Please reproduce the part of the records that opens with the line containing "The image size is (1169, 593)." and closes with the line containing "tap(161, 1182)", swapping "yellow" for "green" and leaving everything else unchanged.

## Begin Data for processing

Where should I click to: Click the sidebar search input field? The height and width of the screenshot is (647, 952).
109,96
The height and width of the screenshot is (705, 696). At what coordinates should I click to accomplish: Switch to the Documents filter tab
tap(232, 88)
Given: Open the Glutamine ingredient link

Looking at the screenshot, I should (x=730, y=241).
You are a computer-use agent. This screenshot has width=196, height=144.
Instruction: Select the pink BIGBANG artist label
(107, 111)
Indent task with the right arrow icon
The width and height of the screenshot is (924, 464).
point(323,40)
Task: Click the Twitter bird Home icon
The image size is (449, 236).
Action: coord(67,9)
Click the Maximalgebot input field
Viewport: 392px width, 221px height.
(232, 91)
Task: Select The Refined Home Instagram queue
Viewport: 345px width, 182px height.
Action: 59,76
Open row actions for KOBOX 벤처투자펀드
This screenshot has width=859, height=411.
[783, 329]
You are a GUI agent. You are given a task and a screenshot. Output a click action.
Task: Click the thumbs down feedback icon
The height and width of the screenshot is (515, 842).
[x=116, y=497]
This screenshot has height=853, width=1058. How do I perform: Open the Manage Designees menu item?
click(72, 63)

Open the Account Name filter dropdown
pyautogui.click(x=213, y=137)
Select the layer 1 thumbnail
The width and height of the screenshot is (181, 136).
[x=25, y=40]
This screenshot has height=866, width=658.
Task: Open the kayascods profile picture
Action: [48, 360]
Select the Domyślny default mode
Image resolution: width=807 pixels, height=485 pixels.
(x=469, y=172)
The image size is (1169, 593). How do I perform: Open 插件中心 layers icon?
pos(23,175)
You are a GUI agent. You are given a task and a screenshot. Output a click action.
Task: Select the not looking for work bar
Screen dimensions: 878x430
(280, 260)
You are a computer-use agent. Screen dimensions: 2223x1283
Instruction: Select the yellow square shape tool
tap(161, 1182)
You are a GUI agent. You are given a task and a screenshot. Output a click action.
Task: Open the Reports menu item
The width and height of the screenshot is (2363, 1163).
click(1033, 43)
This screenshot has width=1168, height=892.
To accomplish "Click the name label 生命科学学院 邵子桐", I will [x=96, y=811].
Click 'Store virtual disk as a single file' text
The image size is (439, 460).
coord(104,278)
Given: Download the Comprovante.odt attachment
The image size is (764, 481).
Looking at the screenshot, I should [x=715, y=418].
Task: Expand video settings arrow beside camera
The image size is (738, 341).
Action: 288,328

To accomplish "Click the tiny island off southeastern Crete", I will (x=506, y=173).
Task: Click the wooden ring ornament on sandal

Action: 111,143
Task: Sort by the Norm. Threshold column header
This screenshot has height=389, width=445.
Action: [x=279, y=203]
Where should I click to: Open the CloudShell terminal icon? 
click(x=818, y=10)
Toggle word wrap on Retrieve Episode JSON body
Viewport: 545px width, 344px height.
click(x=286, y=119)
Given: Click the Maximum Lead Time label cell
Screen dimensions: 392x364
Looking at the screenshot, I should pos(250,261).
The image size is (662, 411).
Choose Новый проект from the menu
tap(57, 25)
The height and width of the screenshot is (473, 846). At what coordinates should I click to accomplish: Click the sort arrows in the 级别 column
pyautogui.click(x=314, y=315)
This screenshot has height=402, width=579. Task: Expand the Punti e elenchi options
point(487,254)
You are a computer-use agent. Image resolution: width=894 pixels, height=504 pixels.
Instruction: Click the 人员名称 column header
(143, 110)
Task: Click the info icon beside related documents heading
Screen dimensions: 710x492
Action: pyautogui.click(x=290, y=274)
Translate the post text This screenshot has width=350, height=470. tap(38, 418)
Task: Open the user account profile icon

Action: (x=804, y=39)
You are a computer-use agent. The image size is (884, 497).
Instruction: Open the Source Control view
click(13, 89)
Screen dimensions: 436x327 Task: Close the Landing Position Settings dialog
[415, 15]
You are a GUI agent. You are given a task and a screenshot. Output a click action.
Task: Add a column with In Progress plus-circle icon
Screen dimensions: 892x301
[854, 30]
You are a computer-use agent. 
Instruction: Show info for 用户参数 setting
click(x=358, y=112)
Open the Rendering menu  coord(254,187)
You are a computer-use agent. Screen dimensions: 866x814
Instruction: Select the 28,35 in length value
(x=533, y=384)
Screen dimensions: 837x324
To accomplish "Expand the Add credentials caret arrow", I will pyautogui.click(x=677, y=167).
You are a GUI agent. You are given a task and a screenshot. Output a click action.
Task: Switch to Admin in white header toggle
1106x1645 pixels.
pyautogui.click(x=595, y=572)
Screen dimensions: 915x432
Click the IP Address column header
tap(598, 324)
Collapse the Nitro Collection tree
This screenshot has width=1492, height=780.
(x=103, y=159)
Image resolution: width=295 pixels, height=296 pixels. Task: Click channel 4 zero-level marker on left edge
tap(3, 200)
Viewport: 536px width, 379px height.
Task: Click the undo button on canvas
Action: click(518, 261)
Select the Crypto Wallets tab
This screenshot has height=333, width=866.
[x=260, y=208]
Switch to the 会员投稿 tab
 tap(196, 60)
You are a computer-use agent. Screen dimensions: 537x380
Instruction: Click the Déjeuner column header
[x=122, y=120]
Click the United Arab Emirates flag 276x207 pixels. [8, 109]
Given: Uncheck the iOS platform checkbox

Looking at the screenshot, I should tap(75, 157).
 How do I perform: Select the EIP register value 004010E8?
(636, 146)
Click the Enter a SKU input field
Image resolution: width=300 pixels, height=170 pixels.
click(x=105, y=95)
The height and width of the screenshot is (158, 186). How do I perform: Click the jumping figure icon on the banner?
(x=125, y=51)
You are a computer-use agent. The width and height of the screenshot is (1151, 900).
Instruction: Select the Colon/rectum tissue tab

## End Data for processing

Problem solution:
The image size is (1169, 593). How do I perform: Open 插件中心 layers icon?
pos(23,175)
You are a GUI agent. You are given a task and a screenshot. Output a click action.
Task: Select the not looking for work bar
Screen dimensions: 878x430
(280, 260)
You are a computer-use agent. Screen dimensions: 2223x1283
Instruction: Select the green square shape tool
tap(161, 1182)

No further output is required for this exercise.